# EXERCISE
If a line in the data holds "will", copy that line out in full.

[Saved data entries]
<<<<

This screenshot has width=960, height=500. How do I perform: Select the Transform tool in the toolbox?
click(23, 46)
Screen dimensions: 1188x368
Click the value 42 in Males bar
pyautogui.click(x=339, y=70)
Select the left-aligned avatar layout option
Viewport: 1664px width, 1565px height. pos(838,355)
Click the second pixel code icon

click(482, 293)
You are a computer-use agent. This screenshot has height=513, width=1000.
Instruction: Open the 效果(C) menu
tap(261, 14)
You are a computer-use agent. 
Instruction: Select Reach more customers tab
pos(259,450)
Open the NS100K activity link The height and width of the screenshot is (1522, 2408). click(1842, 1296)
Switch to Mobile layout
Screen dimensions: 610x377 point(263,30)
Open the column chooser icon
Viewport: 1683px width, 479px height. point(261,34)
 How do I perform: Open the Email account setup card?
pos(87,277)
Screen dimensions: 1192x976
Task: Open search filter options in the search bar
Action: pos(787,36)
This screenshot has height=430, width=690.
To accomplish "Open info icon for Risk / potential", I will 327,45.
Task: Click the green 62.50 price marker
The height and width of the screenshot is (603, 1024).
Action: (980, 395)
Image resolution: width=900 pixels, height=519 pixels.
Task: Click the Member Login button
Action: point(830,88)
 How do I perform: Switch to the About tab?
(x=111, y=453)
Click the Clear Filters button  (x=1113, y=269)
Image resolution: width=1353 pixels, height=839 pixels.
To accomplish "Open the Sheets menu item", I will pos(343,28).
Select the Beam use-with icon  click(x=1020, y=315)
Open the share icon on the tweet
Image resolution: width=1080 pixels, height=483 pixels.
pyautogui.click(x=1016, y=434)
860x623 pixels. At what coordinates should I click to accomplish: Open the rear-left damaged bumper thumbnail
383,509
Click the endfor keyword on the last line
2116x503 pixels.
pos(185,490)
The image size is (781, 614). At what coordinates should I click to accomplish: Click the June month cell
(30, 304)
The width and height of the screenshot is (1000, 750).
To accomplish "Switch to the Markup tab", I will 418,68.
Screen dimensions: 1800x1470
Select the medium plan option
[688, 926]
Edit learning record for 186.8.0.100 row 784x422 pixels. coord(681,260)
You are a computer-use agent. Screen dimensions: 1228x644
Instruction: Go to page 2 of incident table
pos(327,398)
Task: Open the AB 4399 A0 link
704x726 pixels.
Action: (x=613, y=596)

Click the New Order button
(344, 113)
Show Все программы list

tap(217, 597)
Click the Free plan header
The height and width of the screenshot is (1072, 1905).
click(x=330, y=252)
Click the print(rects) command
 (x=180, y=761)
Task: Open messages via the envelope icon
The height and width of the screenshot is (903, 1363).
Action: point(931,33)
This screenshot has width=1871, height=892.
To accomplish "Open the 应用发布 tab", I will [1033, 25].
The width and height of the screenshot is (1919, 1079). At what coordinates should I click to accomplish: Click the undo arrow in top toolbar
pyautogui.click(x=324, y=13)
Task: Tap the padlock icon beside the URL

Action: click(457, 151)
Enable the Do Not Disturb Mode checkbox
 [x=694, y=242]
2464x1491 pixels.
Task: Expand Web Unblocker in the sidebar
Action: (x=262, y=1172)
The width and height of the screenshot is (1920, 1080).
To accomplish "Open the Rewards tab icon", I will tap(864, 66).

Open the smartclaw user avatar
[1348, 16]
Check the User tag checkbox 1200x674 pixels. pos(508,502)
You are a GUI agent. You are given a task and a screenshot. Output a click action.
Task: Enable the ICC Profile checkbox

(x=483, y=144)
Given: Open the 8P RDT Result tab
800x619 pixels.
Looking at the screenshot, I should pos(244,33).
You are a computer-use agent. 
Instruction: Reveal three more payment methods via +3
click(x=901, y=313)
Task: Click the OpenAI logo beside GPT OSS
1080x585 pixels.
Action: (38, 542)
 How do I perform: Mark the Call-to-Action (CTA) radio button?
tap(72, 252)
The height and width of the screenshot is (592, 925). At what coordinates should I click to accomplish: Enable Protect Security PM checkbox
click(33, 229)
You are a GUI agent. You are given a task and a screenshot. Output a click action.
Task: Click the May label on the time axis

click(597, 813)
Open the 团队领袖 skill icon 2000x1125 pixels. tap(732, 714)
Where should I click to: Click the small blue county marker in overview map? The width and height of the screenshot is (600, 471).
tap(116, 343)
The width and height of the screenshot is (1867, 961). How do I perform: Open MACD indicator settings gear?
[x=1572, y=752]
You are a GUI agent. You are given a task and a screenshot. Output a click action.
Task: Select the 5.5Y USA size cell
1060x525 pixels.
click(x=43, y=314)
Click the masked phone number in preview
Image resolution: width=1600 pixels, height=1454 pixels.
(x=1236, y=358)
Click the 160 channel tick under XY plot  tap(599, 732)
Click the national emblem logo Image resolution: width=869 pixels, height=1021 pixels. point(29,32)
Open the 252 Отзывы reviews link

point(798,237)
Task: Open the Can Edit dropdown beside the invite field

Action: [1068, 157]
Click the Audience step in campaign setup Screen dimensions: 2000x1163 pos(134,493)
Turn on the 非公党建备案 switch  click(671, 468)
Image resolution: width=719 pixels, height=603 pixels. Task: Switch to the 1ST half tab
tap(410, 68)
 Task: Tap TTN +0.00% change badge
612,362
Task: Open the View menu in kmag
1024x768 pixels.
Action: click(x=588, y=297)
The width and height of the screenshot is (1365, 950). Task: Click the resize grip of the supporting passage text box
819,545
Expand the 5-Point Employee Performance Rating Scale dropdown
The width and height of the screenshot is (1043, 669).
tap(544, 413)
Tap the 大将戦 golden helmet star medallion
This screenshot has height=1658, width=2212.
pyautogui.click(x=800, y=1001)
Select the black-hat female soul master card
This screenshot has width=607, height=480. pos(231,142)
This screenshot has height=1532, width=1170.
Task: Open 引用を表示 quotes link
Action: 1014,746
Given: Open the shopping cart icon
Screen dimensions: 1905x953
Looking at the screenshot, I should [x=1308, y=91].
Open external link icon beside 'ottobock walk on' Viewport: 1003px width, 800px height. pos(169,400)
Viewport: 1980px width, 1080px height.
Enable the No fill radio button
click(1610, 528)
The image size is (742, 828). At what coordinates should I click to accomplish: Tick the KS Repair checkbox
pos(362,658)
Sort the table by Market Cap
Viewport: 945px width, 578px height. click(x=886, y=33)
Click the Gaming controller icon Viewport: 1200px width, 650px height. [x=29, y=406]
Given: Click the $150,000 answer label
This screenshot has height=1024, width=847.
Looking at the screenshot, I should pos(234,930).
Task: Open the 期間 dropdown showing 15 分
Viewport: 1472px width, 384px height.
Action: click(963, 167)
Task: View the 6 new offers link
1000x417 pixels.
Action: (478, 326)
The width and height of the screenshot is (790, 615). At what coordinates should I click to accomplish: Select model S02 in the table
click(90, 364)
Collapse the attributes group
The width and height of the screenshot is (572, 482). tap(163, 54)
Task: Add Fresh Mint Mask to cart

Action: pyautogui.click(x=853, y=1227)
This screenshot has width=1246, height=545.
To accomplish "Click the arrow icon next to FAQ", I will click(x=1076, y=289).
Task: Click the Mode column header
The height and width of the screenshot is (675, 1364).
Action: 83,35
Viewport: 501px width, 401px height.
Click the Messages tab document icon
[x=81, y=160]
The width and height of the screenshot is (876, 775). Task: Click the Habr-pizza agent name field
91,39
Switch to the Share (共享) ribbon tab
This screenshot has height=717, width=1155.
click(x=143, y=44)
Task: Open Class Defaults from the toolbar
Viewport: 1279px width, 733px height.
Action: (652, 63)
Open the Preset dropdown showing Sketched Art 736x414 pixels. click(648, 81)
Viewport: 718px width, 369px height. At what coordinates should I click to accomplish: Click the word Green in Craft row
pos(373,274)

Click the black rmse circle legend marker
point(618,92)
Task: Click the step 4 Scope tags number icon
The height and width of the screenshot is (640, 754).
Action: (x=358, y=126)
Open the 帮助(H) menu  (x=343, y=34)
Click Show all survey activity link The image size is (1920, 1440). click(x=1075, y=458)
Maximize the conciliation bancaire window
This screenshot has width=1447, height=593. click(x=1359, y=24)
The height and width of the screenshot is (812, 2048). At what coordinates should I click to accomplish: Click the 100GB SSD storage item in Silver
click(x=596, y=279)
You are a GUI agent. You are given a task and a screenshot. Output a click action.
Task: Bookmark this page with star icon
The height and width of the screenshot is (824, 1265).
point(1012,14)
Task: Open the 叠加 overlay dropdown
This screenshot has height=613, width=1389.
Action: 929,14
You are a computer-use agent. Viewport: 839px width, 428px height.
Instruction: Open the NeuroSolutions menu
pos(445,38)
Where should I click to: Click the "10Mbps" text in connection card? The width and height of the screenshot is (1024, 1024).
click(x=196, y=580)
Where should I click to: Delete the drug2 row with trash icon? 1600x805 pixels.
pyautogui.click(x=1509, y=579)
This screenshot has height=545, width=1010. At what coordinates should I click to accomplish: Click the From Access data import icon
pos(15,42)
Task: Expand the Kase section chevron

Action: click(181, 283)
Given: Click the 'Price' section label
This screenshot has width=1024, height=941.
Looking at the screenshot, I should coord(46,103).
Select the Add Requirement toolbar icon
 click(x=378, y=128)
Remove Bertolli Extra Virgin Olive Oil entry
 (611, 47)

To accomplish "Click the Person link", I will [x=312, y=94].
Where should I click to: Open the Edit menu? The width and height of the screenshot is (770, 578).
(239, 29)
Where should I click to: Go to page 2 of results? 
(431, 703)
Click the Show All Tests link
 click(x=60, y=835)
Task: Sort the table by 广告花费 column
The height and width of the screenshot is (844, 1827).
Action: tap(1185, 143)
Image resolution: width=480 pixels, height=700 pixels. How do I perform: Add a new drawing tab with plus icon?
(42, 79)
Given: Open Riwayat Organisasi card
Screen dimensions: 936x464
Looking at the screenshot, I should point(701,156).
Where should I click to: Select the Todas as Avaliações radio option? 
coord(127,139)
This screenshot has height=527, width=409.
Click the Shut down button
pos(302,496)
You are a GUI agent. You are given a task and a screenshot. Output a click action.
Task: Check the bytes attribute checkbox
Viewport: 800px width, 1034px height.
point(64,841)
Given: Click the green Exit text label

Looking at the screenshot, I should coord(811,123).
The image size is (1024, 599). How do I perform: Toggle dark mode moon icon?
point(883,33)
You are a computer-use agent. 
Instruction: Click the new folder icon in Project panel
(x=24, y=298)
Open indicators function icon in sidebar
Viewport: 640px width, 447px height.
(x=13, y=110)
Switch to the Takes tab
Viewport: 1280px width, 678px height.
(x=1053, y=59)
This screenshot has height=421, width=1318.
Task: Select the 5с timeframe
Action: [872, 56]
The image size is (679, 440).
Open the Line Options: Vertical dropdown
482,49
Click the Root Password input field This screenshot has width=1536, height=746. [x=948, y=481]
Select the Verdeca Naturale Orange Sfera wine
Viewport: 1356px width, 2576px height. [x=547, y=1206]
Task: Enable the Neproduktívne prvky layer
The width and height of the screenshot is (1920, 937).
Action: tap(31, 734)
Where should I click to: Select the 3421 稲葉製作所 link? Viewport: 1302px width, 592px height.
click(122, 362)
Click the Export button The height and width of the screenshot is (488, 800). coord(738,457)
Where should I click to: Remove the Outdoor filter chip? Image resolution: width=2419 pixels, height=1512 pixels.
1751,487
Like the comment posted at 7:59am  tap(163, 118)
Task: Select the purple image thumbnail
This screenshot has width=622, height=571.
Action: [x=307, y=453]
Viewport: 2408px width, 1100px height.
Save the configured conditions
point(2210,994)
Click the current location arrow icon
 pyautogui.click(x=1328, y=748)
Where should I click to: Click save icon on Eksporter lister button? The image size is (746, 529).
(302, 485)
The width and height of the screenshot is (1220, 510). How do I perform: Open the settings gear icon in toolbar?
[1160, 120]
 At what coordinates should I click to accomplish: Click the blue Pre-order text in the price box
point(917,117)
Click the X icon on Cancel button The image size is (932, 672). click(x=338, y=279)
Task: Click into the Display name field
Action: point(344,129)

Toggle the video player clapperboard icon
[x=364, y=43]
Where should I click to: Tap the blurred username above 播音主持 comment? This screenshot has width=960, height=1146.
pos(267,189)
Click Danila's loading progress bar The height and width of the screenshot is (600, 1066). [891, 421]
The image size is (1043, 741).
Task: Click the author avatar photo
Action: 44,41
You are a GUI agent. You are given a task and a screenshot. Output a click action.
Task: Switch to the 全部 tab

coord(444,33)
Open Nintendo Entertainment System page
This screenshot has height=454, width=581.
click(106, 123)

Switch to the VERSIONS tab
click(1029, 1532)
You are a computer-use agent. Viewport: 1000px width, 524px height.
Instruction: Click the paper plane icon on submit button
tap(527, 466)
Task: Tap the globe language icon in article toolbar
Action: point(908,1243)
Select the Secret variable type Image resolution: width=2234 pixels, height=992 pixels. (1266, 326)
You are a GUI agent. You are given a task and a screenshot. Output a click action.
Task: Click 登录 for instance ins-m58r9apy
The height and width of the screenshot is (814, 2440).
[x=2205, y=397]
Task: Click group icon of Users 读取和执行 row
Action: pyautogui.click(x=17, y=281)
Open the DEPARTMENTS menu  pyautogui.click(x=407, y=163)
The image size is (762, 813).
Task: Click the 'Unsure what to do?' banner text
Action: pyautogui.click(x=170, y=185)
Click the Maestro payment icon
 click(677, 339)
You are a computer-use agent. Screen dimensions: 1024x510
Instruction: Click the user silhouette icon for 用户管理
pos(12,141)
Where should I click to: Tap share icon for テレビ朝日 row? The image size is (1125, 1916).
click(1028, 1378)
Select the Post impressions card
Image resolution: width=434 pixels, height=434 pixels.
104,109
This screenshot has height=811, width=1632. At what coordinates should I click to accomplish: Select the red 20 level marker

>>>>

# EXERCISE SOLUTION
To accomplish "Open info icon for Risk / potential", I will 327,45.
To accomplish "Open the Sheets menu item", I will pos(343,28).
To accomplish "Switch to the Markup tab", I will 418,68.
To accomplish "Open the 应用发布 tab", I will [1033, 25].
To accomplish "Open the Rewards tab icon", I will tap(864, 66).
To accomplish "Click the arrow icon next to FAQ", I will click(x=1076, y=289).
To accomplish "Click the Person link", I will [x=312, y=94].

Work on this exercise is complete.